● Records from a dataset
========================
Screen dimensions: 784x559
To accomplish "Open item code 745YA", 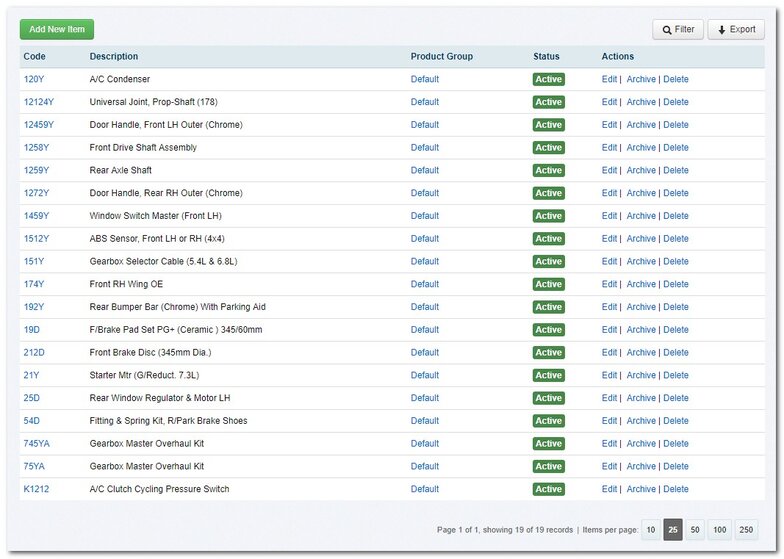I will [x=37, y=444].
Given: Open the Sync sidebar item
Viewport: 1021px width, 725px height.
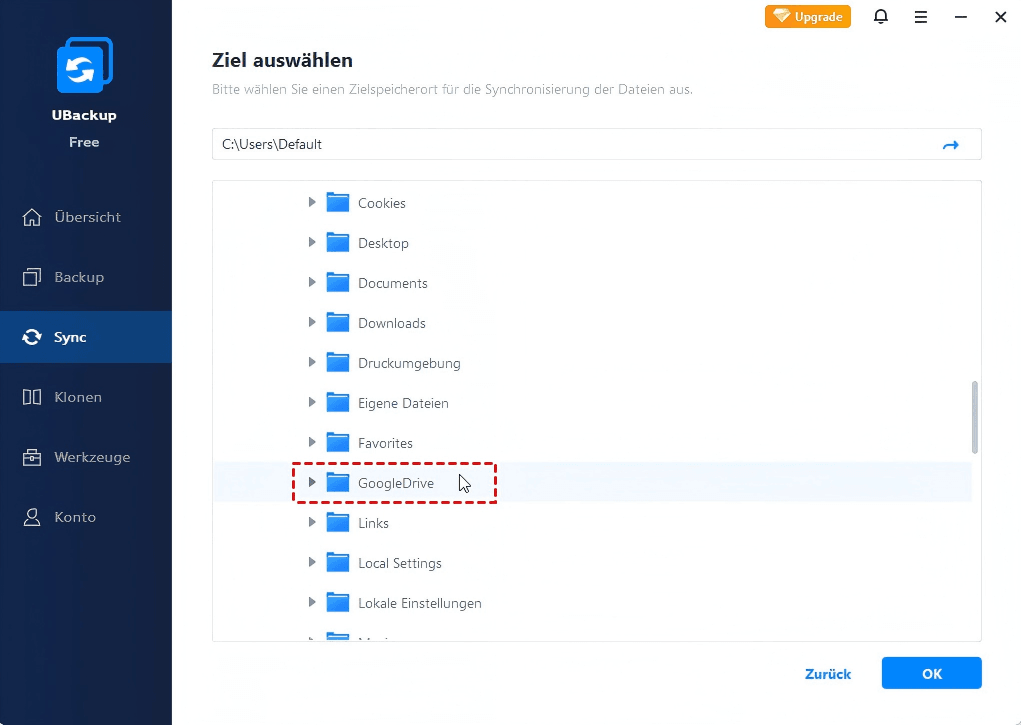Looking at the screenshot, I should 70,337.
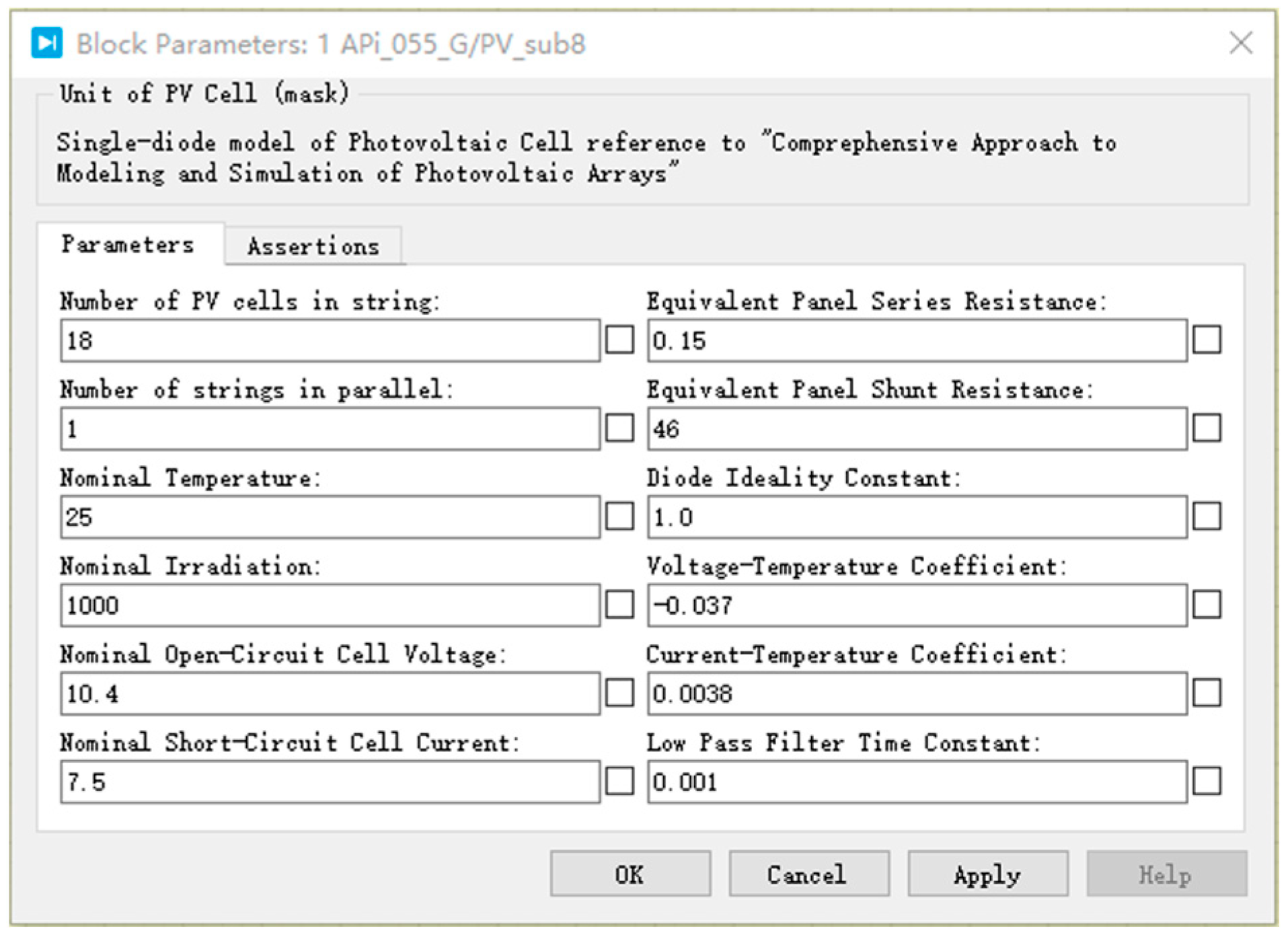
========================
● Assignment
Please output only the lines running from the one that holds "Given: Open the Sync sidebar item" through the last line of the entries, both ends included, without any images.

● Task output
Given: Open the Sync sidebar item
Viewport: 1021px width, 725px height.
Looking at the screenshot, I should 70,337.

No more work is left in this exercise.